Following the bankruptcy of the family business, Flechtheim turned his passion for art into a successful business with the assistance of prominent German Jewish art dealer Paul Cassirer. In 1913, Flechtheim opened a gallery in Düsseldorf with another associate, Hans Fehr. During the First World War, Flechtheim and Fehr both enlisted, and the latter was killed, tragically ending their enterprise. However, during the postwar boom, Flechtheim reopened his gallery in Düsseldorf and, from 1921, had branches in Berlin, Frankfurt, Cologne, and Vienna. In 1923, Flechtheim and his wife moved to Berlin, where he played an important role in disseminating German and French contemporary art. However, due to the financial crisis of 1929 and the ensuing Great Depression, he was eventually forced to close all his galleries. Following the rise of Nazism in Germany in 1933, he was refused membership of the Reich's Chamber of Fine Arts because of his Jewish origins, making it impossible for him to continue his business.

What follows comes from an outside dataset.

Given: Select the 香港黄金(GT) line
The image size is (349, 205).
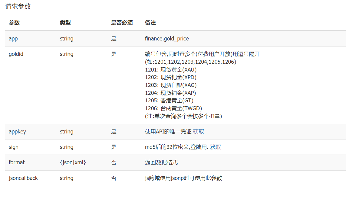Looking at the screenshot, I should pos(169,100).
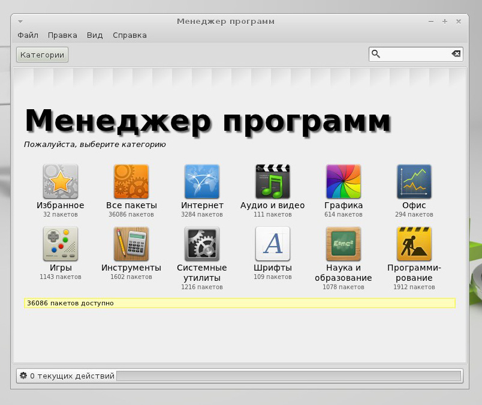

Flechtheim immigrated to London via Basel and Paris in late 1933 after having safely shipped part of his collection abroad. The works that remained in his Berlin flat were subsequently seized by the German Reich. Despite having neither a permit for permanent residency nor a work permit in England, he succeeded in making a new start in the London art world. In 1934, he began working at the Mayor Gallery, whose directors, Douglas Cooper and J. F. Duthie, worked closely with Kahnweiler at Galerie Simon in Paris. Flechtheim travelled frequently between London and Paris, organising successful exhibitions at Agnew's Gallery, Leicester Galleries, and Mayor Gallery featuring works by André Derain, Paul Klee, Fernand Léger, Pierre-Auguste Renoir, and Francisco Borès y Togores among others. In 1935 he curated an exhibition featuring fellow refugee, photographer,Gerty Simon: Portraits of Painters at the Camera Club, London, followed by, In 1936, Masters of French 19th-Century Painting for the New Burlington Galleries. Bringing together 125 loans, mainly from the prestigious Rothschild, Spencer-Churchill, and Mendelssohn-Bartholdy private collections, and from distinguished private lenders such as Kenneth Clark, the show represented Flechtheim's breakthrough in the London art establishment. Opened by the French Ambassador and visited by personalities such as Lord Ivor Spencer-Churchill, Arthur Leigh Ashton (later director of the Victoria and Albert Museum), Anglo-French actress, Yvonne Arnaud, and Anglo-French painter Paul Maze, the show was hugely successful, with over 35,000 visitors.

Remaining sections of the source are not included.